Religious Freedom, the Church, and State Coercion

Dec 4, 2019 by

by Matthew A Shadle, Public Discourse:

The Church must exercise its authority over temporal matters in a way consistent with its spiritual mission, of which the exercise of temporal jurisdiction is a betrayal. The human person is drawn by nature to seek out and hold the truth whose fullness is revealed in God’s revelation in Christ, but this vision of human fulfillment implies a human subjectivity whose freedom must be respected as it seeks out the truth which fulfills it.

The Second Vatican Council’s Declaration on Religious Freedom, Dignitatis Humanae (DH), famously taught that individuals and religious communities have the right to act according to their conscience in religious matters, free from coercion by the civil authorities. At the same time, religious freedom should not be understood as a negation of the duty to seek out and worship God. Rather, as DH states, the Church’s teaching on religious freedom “leaves untouched traditional Catholic doctrine on the moral duty of men and societies toward the true religion and toward the one Church of Christ.”

Some recent commentators have read that latter passage as an attempt to minimize the apparent discontinuity between DH’s teaching on religious freedom and prior magisterial teaching that the Church can “direct” the state to use its coercive power for the spiritual good of its citizens. In this view, as a previous Public Discourse essay put it, a Catholic “confessional state” is the ideal proposed by Catholic doctrine. Indeed, DH itself affirms that “Government is . . . to help create conditions favorable to the fostering of religious life. . . .”

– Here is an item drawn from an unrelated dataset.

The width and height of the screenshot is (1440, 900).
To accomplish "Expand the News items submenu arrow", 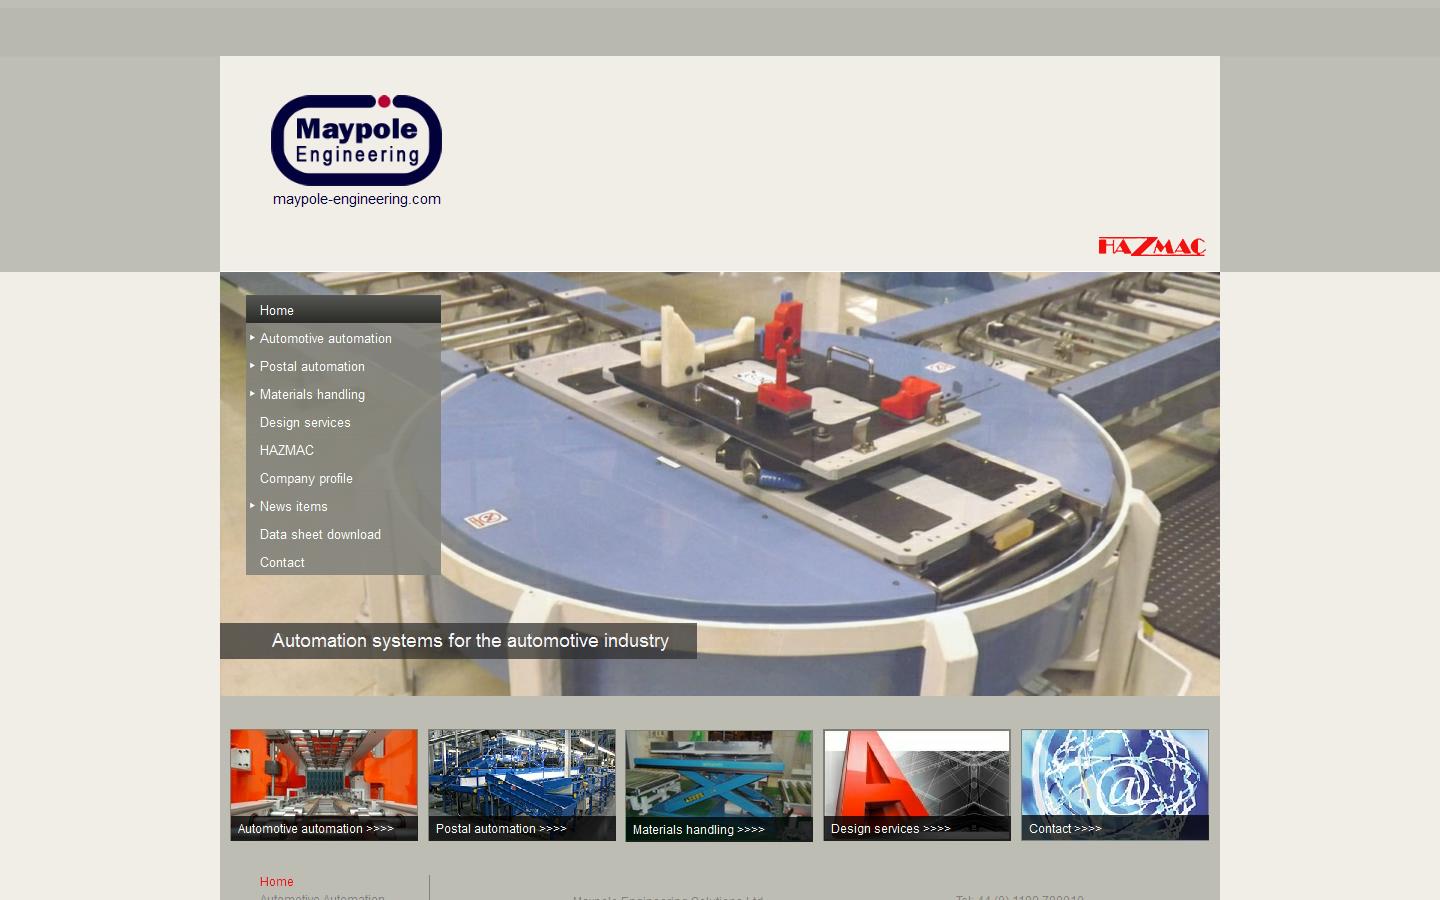I will (x=252, y=506).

The philosopher Thomas Pink has argued that DH’s affirmation of the right to religious freedom should be understood as a re-articulation of the traditional teaching that religious matters are outside the competence of civil authorities. In Pink’s telling, DH does not reject the notion that the Church, by virtue of its responsibility for the spiritual good of society, has the authority to direct the state to use its coercive power for spiritual ends. The Declaration’s teaching that “religious freedom . . . is to be recognized as the right of all men and communities and sanctioned by constitutional law” reflects a “policy change” on the part of the Church rather than a development in doctrine.